Camino por los pasillos llenos de barro y agua cloacal. El olor me marea pero la voluntad me mantiene en pie. Escucho un bullicio en la oscuridad, voces que susurran a cada paso. Largo a correr.
Pienso en el taxista que me contó su historia. Apenas puedo recordarla, solo recuerdo que sentí lastima por él. Ahora ni siquiera tengo un interlocutor a quien escuchar. Quizás al deshacerle la cara al villero me precipité. Debí haberlo interrogado, aunque para qué si apenas podía caminar. Le hice un favor, estaba muerto en vida. Una parte de mí lo envidia por estar muerto, la otra quisiera seguir con vida… pero ¿soy tan distinto a él? Aunque a la mujer no la haya matado soy un monstruo igual que él.

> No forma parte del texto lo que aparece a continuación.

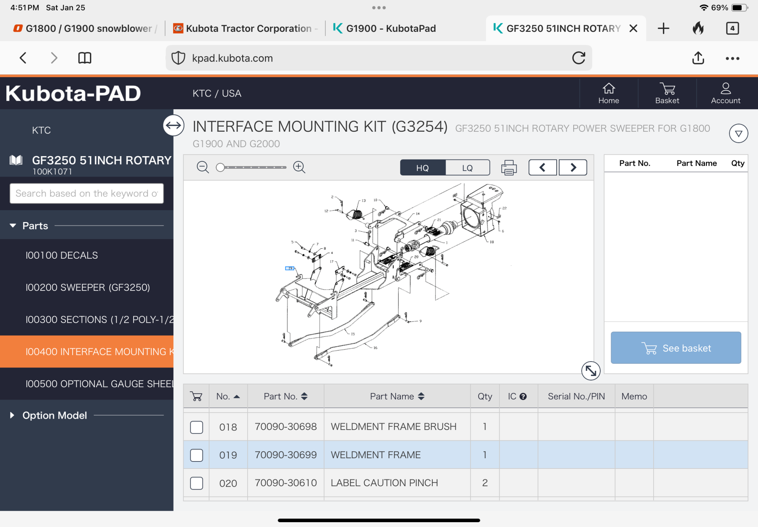Click the See basket button
Screen dimensions: 758x527
coord(676,348)
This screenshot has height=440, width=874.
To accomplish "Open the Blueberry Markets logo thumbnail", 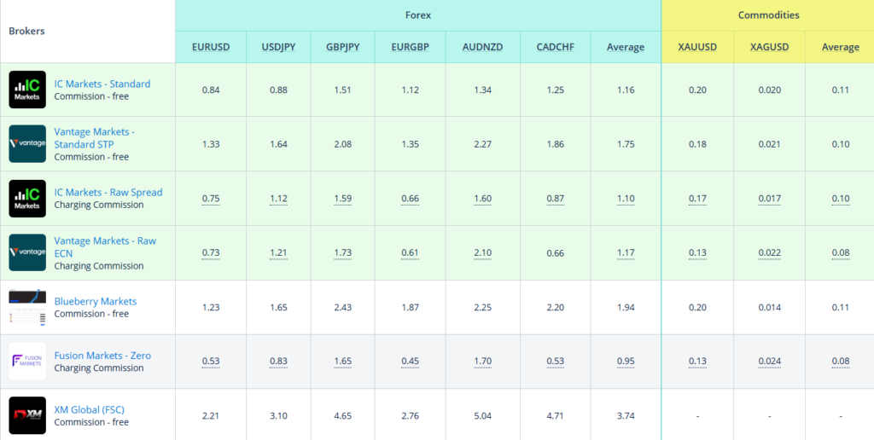I will tap(27, 307).
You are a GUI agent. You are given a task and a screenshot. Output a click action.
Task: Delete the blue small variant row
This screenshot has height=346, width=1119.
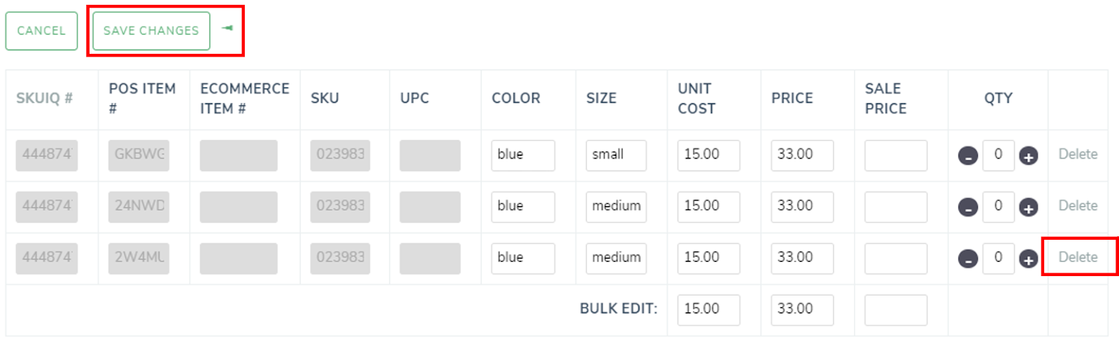pos(1077,154)
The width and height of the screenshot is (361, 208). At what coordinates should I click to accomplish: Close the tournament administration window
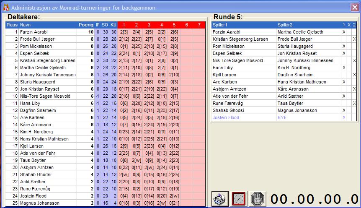point(354,8)
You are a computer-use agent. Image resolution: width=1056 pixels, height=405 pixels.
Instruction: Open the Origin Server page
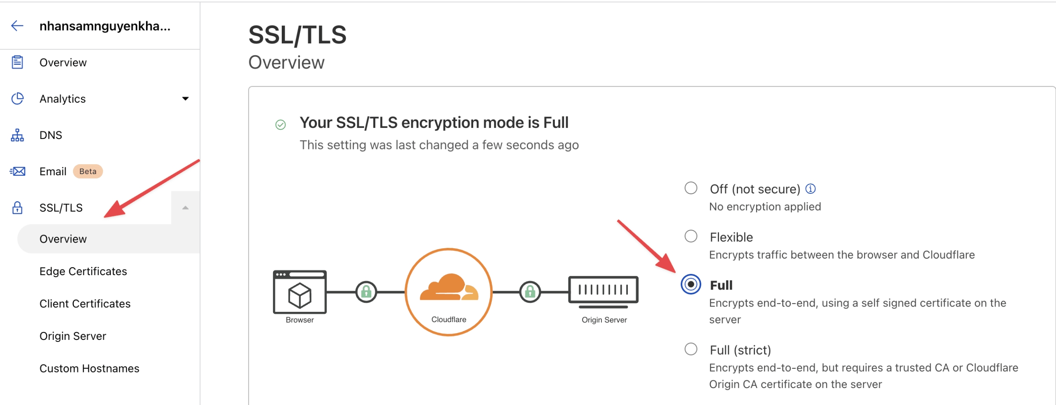pos(73,336)
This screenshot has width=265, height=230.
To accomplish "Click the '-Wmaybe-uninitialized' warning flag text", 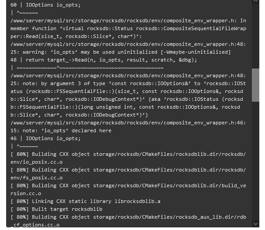I will 196,52.
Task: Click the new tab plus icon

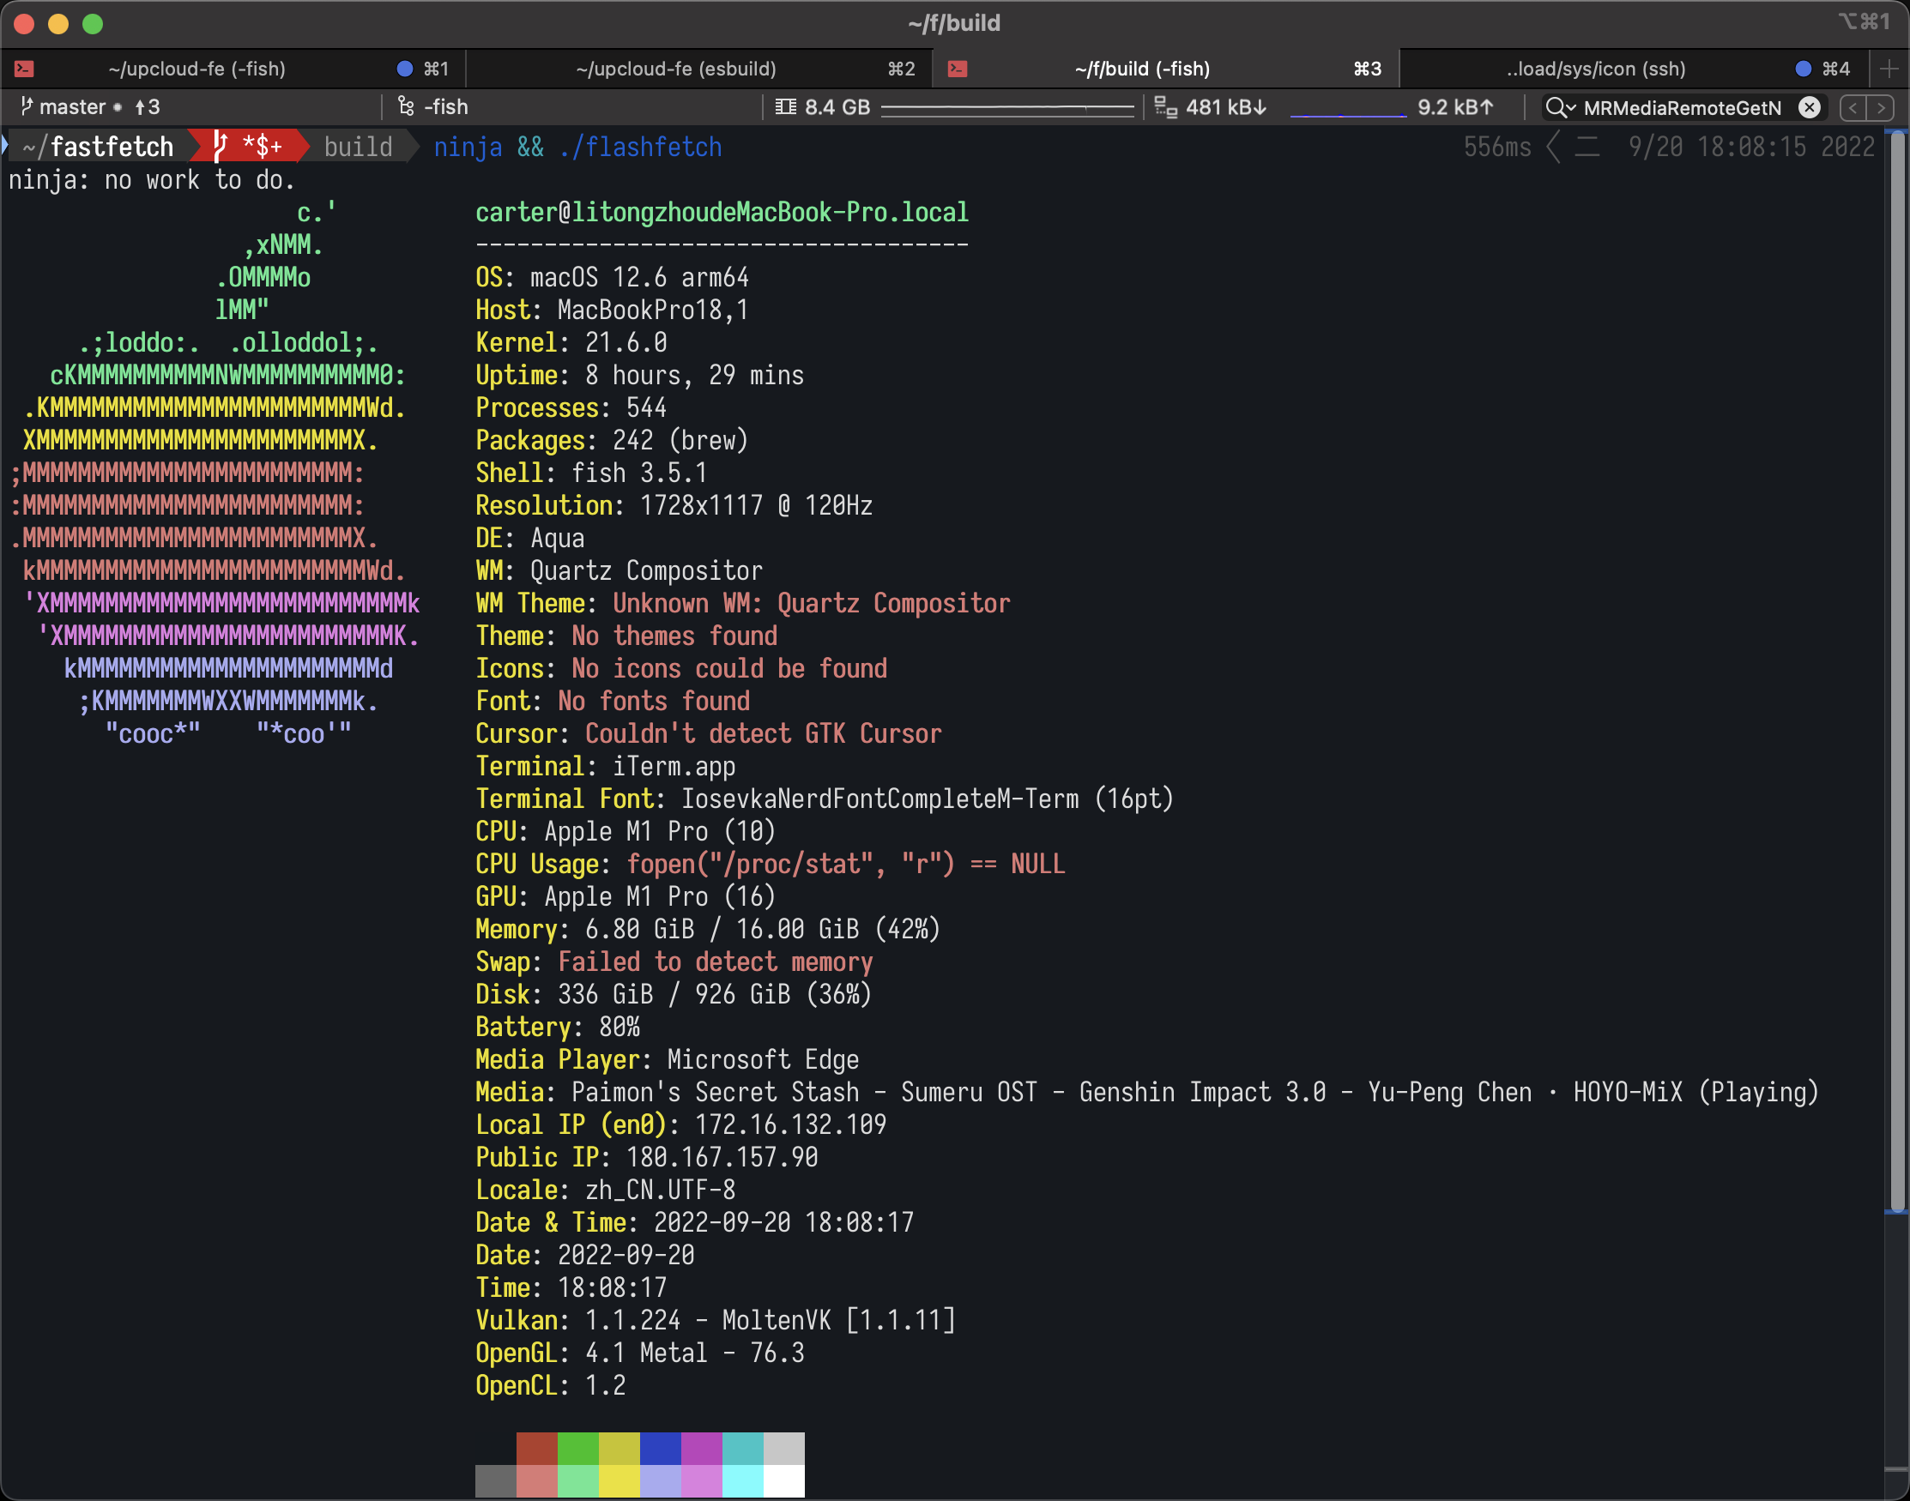Action: coord(1889,69)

No dejo de correr y hasta acelero, giro a la izquierda y luego a la derecha. Rezo por no encontrarme con un callejón sin salida. A lo lejos percibo luces en movimiento, una autopista, y le doy derecho. Las luces al final del túnel, la salida. A medida que me acerco intento desacelerar pero no puedo y aumento la velocidad. Primero siento el pasto, luego la tierra y por último el cemento. Luces que parpadean, bocinas chirriantes que se acercan y se esfuman en segundos. Un golpe seco me levanta por los aires y durante milésimas de segundo floto en el aire. Ahora sé que mi peor temor no es morir sino volver a despertarme en un lugar peor, en un futuro distante, aún sin recordar quién soy, y sin poder liberarme de esta existencia sin sentido.